The Mini Site Searcher is a simple site indexer and search engine, which will automatically crawl and cache the content of your website and provide a search functionality via a REST API.
It can be use to provide the search functionality for static site blogs, or to build a searchable personal knowledge base,...
First, you need to create a .env
file, to describe how you want to setup the crawler.
For example, the with the following config, we want to setup an indexer for a website at https://my.blog
, the crawler will start looking at https://my.blog/index.html
page, and find all the link that has /posts
in its URL, hence, the CSS selector for it should be a[href*=/posts]
. And when following each of the link, the crawler will get the text content of any <article class="main-content">
tags.
BASE_URL="https://my.blog"
ENTRY_POINT="https://my.blog/index.html"
LINK_SEARCH_PATTERN="a[href*='/posts']"
MAIN_CONTENT_PATTERN="article.main-content"
Then, run the server:
cargo run
After start, the crawler will kick in and it might take a while to finish indexing, a REST API will also be served at the default port 3366
, or whatever in your PORT
environment variable.
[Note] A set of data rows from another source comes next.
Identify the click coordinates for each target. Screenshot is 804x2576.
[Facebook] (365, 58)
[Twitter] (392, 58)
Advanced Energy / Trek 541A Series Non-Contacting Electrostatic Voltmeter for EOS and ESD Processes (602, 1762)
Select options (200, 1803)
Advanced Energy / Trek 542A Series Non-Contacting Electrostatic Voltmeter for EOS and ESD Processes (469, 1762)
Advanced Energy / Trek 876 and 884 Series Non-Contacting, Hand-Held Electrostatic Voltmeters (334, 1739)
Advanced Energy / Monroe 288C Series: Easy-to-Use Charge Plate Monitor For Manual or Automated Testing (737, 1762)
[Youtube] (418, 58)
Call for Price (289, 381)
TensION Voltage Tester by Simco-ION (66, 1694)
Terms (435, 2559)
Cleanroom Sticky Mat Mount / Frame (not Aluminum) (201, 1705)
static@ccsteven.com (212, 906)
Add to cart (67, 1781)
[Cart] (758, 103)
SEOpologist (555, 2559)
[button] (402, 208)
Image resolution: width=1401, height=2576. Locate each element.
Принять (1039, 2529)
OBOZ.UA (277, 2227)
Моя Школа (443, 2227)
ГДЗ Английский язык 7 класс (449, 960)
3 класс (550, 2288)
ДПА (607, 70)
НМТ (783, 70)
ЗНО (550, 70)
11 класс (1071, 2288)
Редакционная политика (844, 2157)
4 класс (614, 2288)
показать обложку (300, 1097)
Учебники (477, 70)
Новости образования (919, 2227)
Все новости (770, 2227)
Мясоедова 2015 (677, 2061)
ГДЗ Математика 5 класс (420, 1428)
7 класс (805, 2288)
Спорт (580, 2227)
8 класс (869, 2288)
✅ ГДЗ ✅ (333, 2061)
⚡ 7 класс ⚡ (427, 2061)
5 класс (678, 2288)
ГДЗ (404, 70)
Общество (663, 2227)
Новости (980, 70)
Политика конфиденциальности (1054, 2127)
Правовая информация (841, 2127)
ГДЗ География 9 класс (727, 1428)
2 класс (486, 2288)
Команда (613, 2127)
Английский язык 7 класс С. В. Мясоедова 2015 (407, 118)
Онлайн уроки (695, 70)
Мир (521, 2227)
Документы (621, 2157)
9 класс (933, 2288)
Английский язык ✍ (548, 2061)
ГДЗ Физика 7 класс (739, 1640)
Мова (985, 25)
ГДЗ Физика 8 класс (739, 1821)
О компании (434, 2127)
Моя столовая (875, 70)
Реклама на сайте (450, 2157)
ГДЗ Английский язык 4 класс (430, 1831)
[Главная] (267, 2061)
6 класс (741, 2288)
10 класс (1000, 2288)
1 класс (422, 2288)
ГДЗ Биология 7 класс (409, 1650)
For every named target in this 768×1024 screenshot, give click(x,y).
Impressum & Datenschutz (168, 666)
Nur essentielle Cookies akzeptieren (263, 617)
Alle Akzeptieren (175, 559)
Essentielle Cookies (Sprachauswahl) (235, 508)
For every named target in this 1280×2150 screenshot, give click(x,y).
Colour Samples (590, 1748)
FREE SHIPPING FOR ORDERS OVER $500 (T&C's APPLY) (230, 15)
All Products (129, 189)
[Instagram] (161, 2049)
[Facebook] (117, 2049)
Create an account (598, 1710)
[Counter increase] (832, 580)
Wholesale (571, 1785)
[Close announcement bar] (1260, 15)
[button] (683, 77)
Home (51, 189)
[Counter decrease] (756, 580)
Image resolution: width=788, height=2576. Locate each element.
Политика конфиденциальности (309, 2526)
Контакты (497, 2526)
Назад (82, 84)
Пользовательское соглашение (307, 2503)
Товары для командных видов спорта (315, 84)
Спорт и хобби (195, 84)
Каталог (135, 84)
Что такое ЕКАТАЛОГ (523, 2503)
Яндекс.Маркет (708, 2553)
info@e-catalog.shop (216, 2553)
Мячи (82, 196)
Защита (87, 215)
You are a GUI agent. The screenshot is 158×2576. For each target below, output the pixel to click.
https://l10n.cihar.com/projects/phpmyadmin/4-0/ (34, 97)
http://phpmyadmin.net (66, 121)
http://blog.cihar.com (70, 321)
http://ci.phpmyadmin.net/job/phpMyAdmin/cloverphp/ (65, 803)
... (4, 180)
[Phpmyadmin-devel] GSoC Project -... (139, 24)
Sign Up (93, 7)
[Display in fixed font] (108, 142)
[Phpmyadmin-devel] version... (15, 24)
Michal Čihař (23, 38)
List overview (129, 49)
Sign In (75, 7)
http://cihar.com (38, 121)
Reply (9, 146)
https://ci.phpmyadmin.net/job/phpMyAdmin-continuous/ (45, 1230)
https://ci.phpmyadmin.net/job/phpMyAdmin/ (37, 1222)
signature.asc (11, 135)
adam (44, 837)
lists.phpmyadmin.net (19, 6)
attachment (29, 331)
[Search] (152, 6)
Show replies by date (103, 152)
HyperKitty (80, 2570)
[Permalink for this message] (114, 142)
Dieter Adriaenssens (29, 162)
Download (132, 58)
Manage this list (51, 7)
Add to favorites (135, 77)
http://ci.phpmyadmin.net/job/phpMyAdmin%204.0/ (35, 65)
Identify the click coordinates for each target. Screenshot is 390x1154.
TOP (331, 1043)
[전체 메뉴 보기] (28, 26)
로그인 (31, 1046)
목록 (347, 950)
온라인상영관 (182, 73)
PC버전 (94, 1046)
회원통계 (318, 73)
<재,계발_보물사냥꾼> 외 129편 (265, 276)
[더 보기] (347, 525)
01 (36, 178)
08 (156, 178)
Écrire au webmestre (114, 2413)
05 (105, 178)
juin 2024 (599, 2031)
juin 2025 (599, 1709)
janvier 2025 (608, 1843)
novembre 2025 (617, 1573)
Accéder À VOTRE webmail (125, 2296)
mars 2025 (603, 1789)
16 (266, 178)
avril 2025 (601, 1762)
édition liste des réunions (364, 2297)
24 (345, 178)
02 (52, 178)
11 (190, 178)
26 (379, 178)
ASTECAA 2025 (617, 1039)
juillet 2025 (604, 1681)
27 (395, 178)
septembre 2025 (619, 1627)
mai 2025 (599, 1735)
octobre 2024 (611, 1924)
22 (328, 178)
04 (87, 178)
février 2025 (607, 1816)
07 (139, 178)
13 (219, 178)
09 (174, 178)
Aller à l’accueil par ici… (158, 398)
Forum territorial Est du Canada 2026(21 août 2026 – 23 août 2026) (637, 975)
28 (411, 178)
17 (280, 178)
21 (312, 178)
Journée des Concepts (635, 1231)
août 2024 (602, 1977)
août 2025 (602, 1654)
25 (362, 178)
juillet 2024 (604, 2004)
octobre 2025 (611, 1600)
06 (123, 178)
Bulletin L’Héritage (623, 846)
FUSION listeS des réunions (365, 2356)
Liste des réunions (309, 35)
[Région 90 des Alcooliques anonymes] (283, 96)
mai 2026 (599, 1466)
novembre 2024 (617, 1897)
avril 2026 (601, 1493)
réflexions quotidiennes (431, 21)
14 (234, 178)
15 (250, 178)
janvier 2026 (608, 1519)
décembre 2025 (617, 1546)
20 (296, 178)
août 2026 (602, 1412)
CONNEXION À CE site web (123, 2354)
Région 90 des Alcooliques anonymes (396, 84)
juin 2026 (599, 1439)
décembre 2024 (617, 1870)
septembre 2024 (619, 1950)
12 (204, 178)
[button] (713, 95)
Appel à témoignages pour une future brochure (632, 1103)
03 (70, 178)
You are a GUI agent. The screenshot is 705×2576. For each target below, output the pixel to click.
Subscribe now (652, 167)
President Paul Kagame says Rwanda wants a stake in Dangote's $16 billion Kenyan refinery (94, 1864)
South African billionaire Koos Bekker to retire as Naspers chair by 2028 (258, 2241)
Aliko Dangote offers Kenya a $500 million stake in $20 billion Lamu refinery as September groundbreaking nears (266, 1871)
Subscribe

To search, make a GET
request like this:
GET /?keyword=<something>
The program has two components:
- The index worker: a worker thread that run every 1 hour (should be configurable) to scan the target site, follow all the matched link and extract their content, store them as a table in server's memory.
- The REST API: provided an API endpoint so you can use to request for get all matched content.
- Configurable crawler interval
- Support multiple sites
- Implement a rate limiter for the crawler
- Moving away from using RwLock